Collected data entries:

________________________

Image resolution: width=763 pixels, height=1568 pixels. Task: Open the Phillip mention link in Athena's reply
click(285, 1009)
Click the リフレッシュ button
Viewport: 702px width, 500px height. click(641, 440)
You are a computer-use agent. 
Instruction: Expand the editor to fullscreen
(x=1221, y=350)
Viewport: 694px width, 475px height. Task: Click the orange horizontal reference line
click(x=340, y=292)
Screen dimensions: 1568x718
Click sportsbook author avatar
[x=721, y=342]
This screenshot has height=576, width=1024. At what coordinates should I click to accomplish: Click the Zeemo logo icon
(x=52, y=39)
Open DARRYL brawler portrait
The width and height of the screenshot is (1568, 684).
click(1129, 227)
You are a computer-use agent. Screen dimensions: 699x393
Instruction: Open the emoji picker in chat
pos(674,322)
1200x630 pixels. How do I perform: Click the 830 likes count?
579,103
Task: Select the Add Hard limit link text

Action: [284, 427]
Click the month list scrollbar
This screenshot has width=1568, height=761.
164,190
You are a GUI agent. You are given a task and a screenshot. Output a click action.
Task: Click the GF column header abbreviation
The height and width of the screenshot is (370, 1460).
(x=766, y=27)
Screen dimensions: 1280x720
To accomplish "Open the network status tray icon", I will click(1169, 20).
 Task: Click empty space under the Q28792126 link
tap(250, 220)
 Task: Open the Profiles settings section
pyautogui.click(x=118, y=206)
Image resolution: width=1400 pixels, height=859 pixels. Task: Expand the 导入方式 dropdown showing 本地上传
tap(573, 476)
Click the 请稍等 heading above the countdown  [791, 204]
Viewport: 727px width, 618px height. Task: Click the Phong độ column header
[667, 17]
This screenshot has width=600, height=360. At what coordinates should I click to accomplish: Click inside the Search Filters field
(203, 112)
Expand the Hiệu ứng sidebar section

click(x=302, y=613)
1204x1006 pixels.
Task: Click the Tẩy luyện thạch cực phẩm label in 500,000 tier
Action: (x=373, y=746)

________________________

Search the lines above for the string "dimensions", then show every one that has it.

Screen dimensions: 1568x718
You are a computer-use agent. Screen dimensions: 699x393
Screen dimensions: 1280x720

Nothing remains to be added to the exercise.